Americorps is your son stepping into the world. As I’ve said, this is wonderfully courageous. Your son will either step up to the challenge and clean things up in terms of alcohol, or you will need to help him find and get to help out there.
The ultimate reward for your son is success with Americorps. Speak in terms of that, get detailed information about treatment at home and at his Americorps placement, and I think you will be doing what you can as a parent to lead your son to the treatment he will need to address the possibly burgeoning alcohol problem.
Your own hard feelings
You spoke about sadness and asked about Al-Anon for support with that. It's wonderful that you are looking to get help with your own difficult emotions. Many people find Al-Anon and similar support groups to be helpful for connecting with others, processing hard emotions, and getting the reinforcement that we aren't alone in this struggle.
At Allies in Recovery, we know that families struggling with a Loved One's substance use are dealing with a bouquet of difficult emotions on a daily basis. Learning Module 7 is about Self-Care, which is a really big and important part of CRAFT.
AiR Mom Laurie MacDougall recently reflected, "How can I help somebody else if I'm a mess?".
Self-care for the family member is not optional when you're working the CRAFT program.
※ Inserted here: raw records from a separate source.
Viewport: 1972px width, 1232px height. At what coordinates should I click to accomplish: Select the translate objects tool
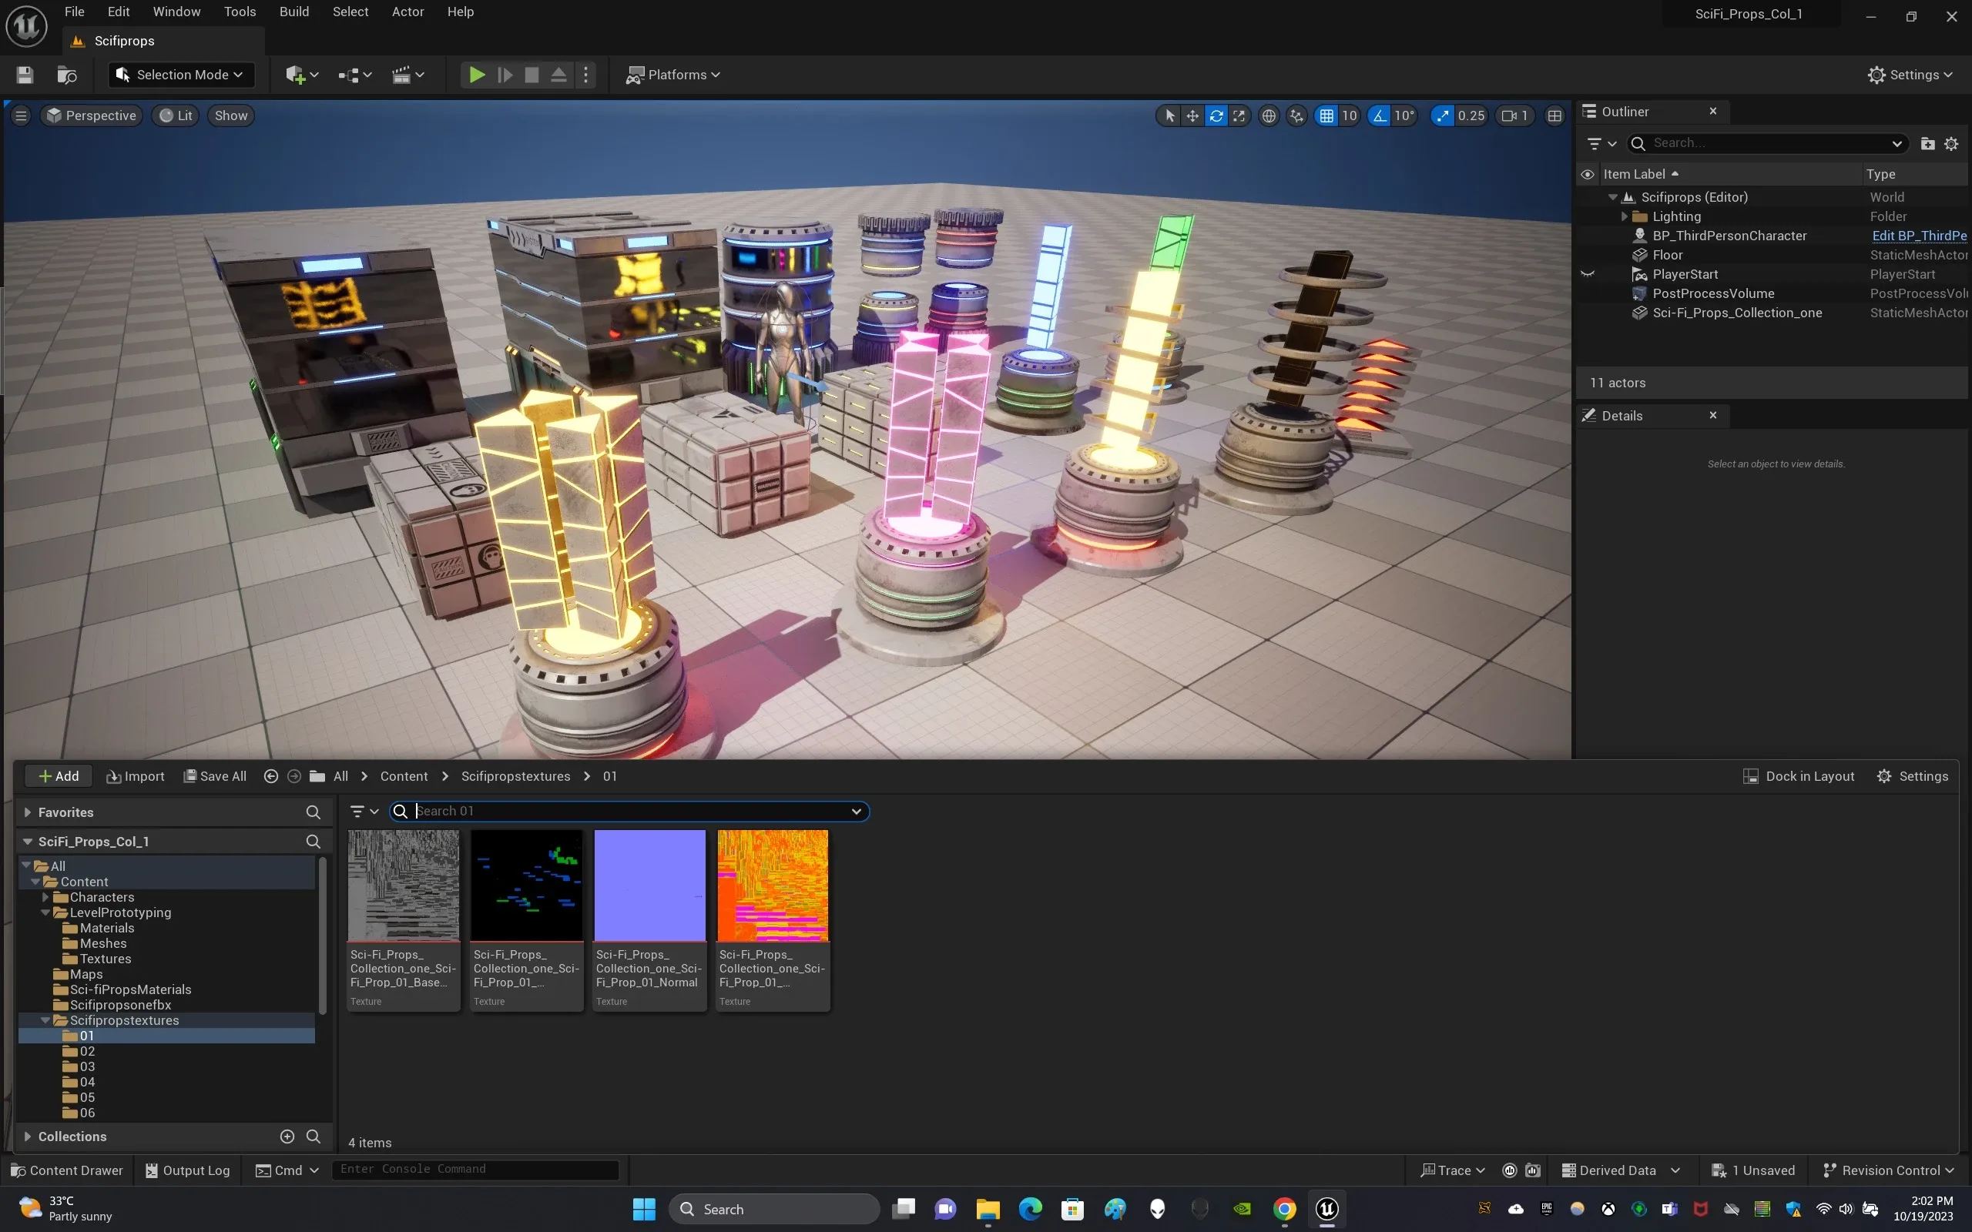click(1192, 116)
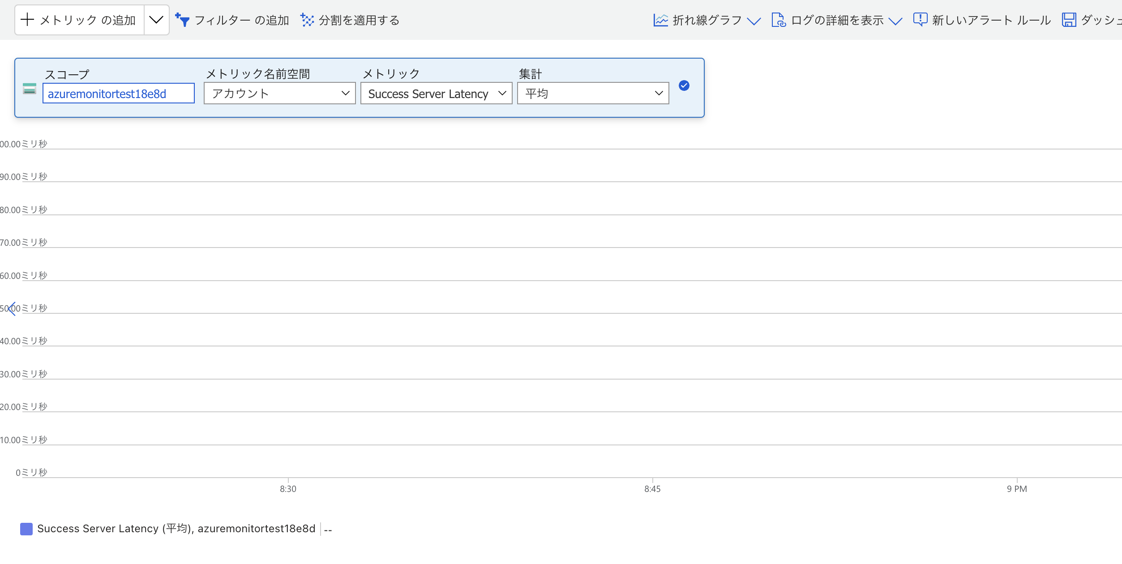1122x564 pixels.
Task: Click the blue checkmark on metric row
Action: tap(684, 85)
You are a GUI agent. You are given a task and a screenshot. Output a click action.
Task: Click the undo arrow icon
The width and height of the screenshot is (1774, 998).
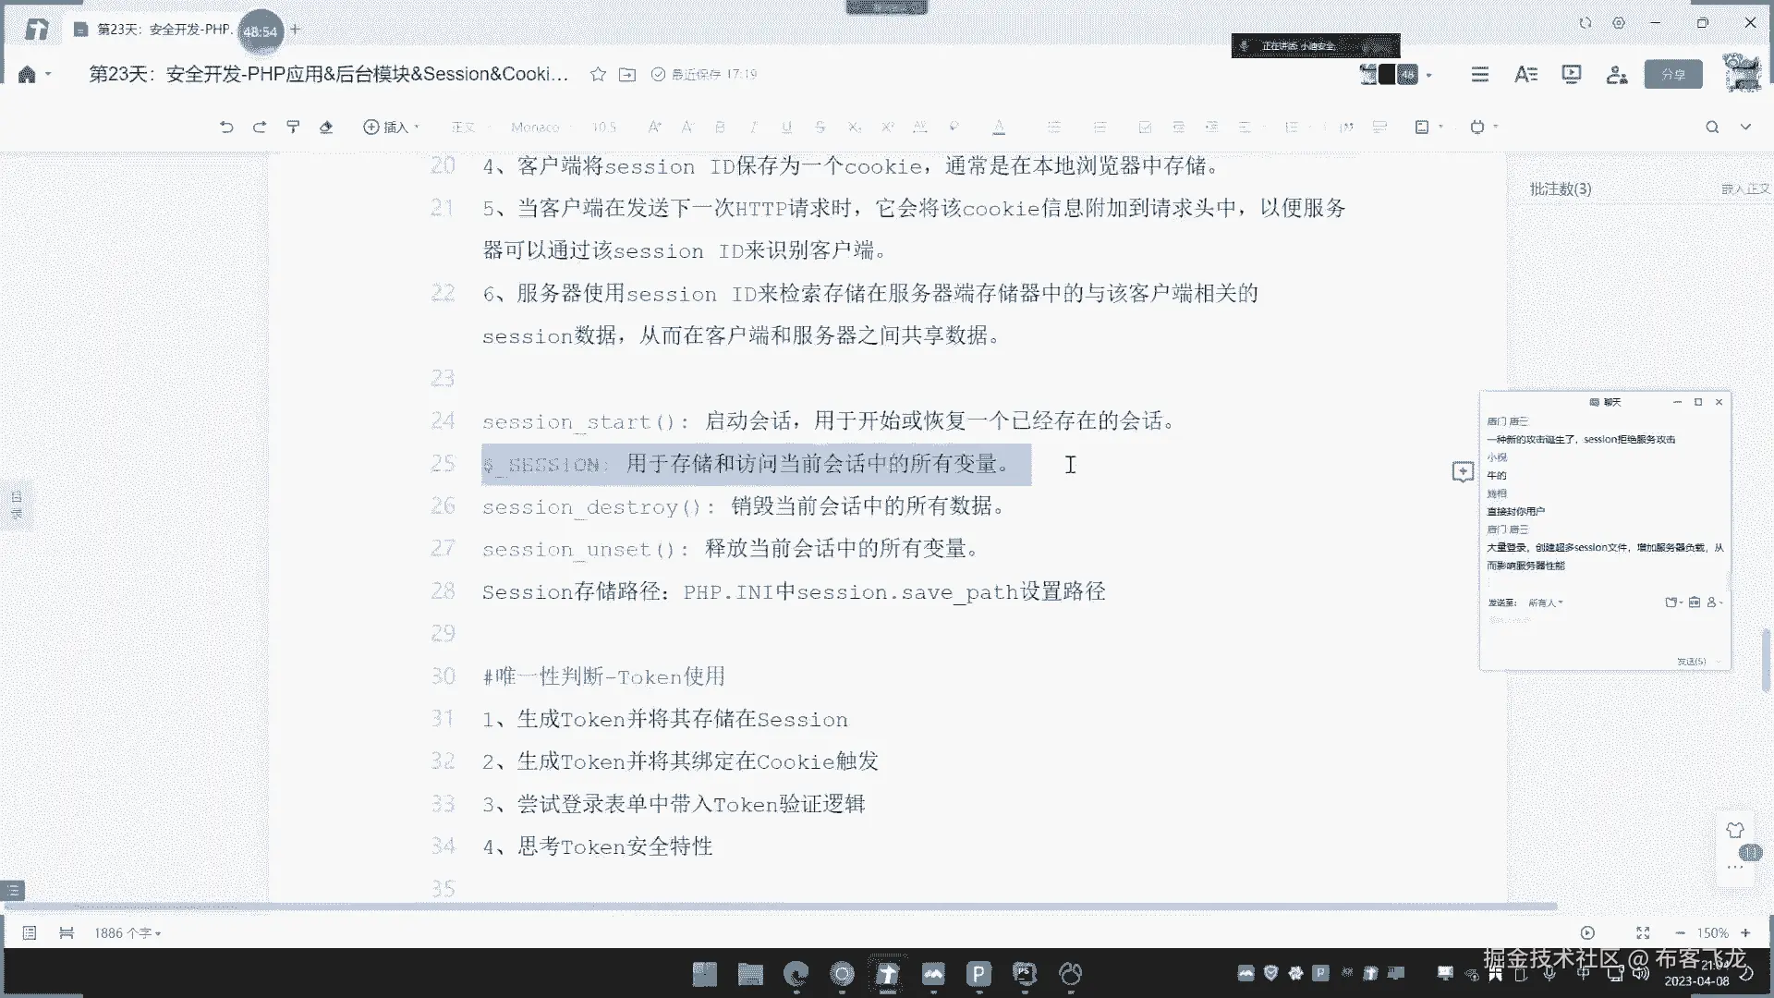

On the contrary, it's the fuel that the family member will use to get where they want to go. From dealing with the hard feelings, to making time for your own needs and pleasures, to prioritizing a balanced, more centered state for yourself, you are not only providing a model for your Loved One, but you're also putting yourself in the ideal state of mind (and body) to be a strong support for them.
Check in again and let us know how it is going. Other families in the AiR community are dealing with dual- or even triply-diagnosed Loved Ones. Thank you for your question. It is helpful for all of us.